Mystery novelist Tyler Dilts, who moonlights as an adjunct English instructor on the Left Coast, has recently posted several articles to his Facebook page about the shameful treatment of adjunct instructors in American universities. Adjuncts work for universities on an “as-needed” basis, often making below minimum wage when amortized for their hours, with no health benefits or job security. Considering his career, Dilts’ interest in this subject is unsurprising.
But other forces have weighed into this debate recently. From Jim Hightower to President Obama to the Catholic Church, powerful advocates have have loudly declaimed “the Wal-Martification” of higher education. Having played the adjuncting game myself for several semesters, I feel I should support my brethren in this well-earned fight. Yet a throwaway reference in a tangentially related book persuades me we’re seeing a bigger battle unfolding here.
Rhetorician Gerald Graff, my favorite source for overviews of academic culture, notes that the government began pouring funds into American universities after the Soviet Union successfully launched Sputnik in 1957. Leaders and elected officials feared America could win the military conflict with the Soviets, and lose the brain game, a true Pyrrhic victory. Universities became battlegrounds for fighting the Cold War, and philanthropists quickly followed government’s lead.
But that makes university spending part of a larger matrix. Politicians competed to spend more money more effectively, subsidizing public broadcasting, interstate highways, public arts projects, urban renewal, and NASA, all in pursuit of moral and ideological advantage over the Soviets. Look, America told the world. Admire our roads, our schools, our Moon rockets! Red aggression and Stalinist statism could never offer you such well-earned grandeur!

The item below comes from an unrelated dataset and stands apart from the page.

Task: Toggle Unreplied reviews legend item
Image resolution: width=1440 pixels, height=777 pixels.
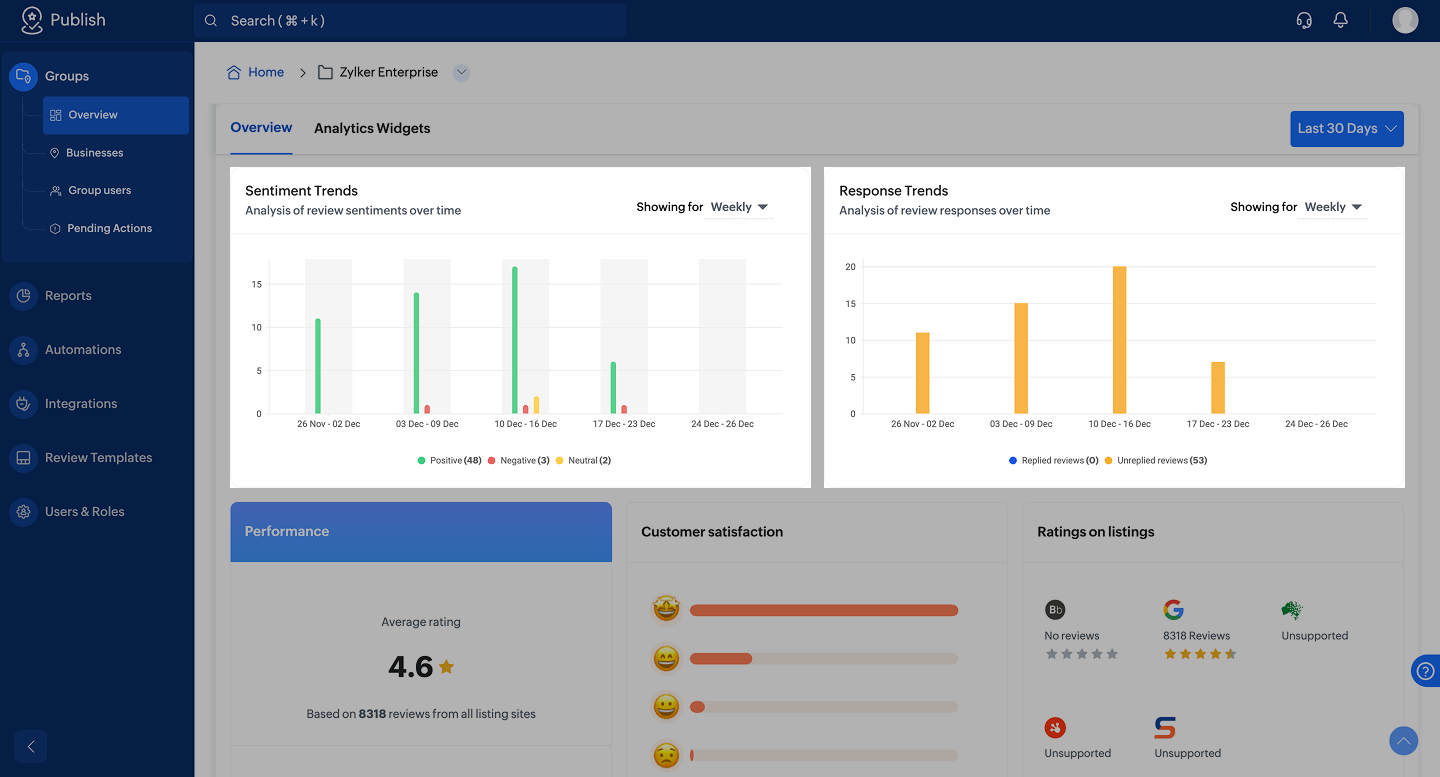Action: pos(1155,461)

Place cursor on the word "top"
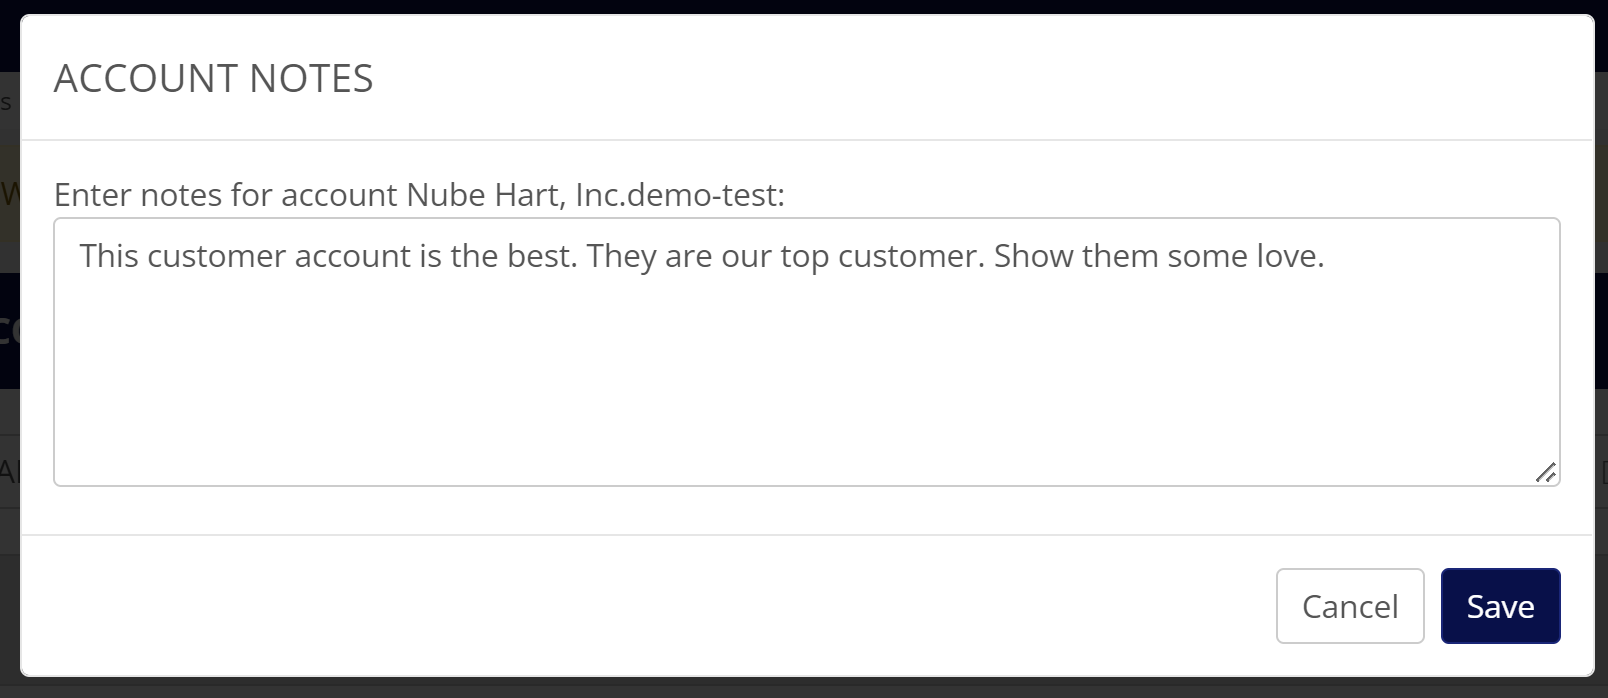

And America was right. America tied abstract moral and intellectual goals with real-world consequences. Interest in pure science drove developments in technology that continue driving global economic markets. The web-connected computers that permitted me to write this essay, and you to read it, derived from government spending, targeting investments in new technologies whose ultimate implications wouldn’t become visible for decades. The future was worth our money.
The American government, and flag-waving capitalist philanthropists, were literally willing to spend money on investments with outcomes they couldn’t foresee. Generous donors might endow scholarships, knowing students they paid to educate might choose to work for their competitors. Educational tracks with no measurable market value, like English and Physics, nevertheless merited massive charitable gifts, because America’s future education was worth it.
After the Soviet tent folded, Americans apparently stopped caring. NASA, which at its peak in 1966 consumed nearly five percent of America’s federal budget, is now too cash-strapped to send humans into space. Authors have written books and books and books about how Neil Armstrong’s televised Moon landing reversed global anti-Americanism during the Vietnam war. Now we ship astronauts to Kazakhstan if we hope to chuck them into orbit.
We previously believed that a well-educated, scientifically advanced, economically mobile society defined America not just as a people, but as a distinctly superior choice to communal Soviet mediocrity. Though we frequently fell short of our best ideals, Americans believed that, in Jim Hightower’s words, “Everybody does better when everybody does better.” And though it’s hard to tell when that ethos ended, clearly it has ended.
Perhaps we could say Liberal Arts or Astrophysics contributes little to American society. I disagree, though we could say that. But can we really say that about grade schools, good roads, and safe food? We’ll pay billions of dollars to salvage bankers who treat their banks like personal casinos, but every nickel spent fixing potholes gets called creeping Bolshevism. Congressmen cross-examine scientists spending public funds exploring the nature of reality.
But money is never just money. As Christ says, “Where your treasure is, there your heart is also.”
This week’s preliminary NLRB ruling, permitting college football players to unionize, reflects something beyond sports. Since the NLRB rigidly forbids graduate students to unionize, the government has thrown its tacit support behind the idea that sports matters more than learning in today’s America. This is just the latest, most blatant declaration that America no longer values any investment that pays off in the indeterminate future.
“Inequality” has become today’s political watchword. Everybody, we hear, deserves equal opportunity to climb society’s ladder. But there is no ladder anymore. We climbed that ladder to best the Soviets, then we didn’t just kick that ladder over; we chopped it up for firewood. We won the Cold War, then abandoned the values that made that victory possible. If that’s true, did we really win anything?